▶ _TASK DETAILS_
In the lines below, switch "Select" to "Choose" and leave everything else unchanged. Give the lines again without the pictures.

Stored data entries:
= = = = = = =
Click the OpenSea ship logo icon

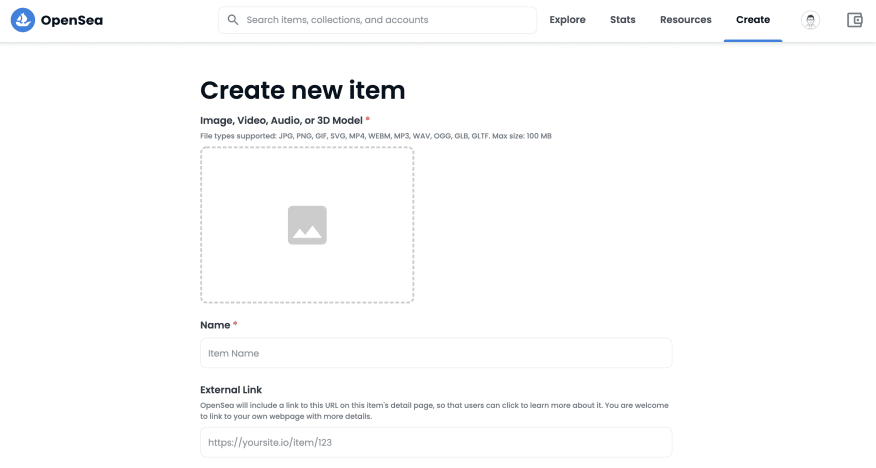coord(23,20)
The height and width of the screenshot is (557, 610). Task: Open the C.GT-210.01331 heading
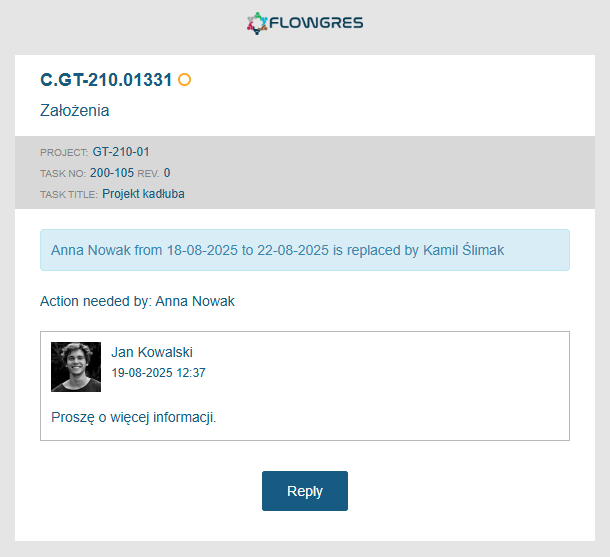(x=106, y=80)
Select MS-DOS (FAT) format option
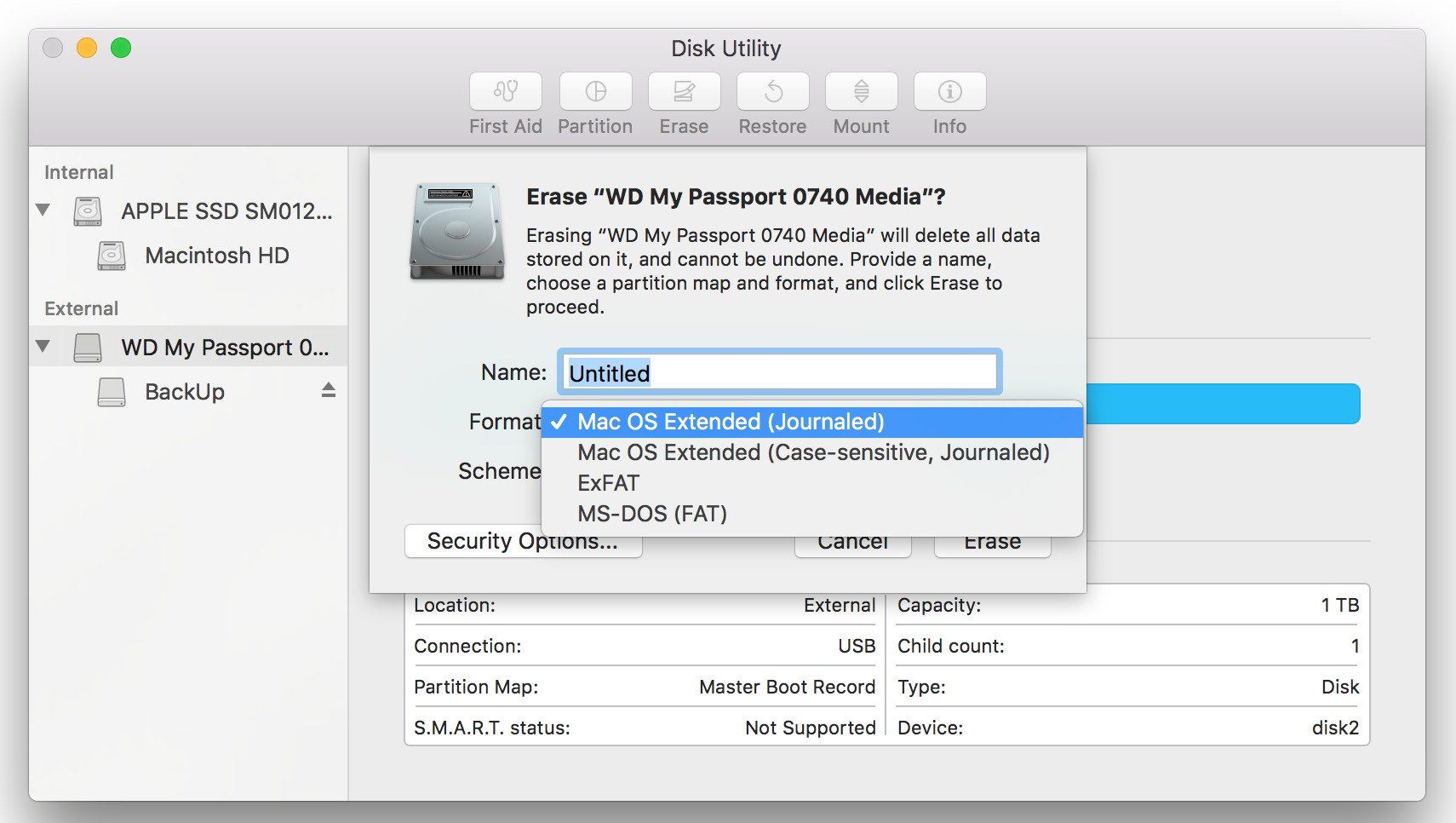Image resolution: width=1456 pixels, height=823 pixels. pyautogui.click(x=652, y=513)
= = = = = = =
▶ _WORKED ANSWER_
Click the OpenSea ship logo icon

coord(23,20)
The height and width of the screenshot is (557, 610). Task: Open the C.GT-210.01331 heading
(x=106, y=80)
Choose MS-DOS (FAT) format option
Image resolution: width=1456 pixels, height=823 pixels. pyautogui.click(x=652, y=513)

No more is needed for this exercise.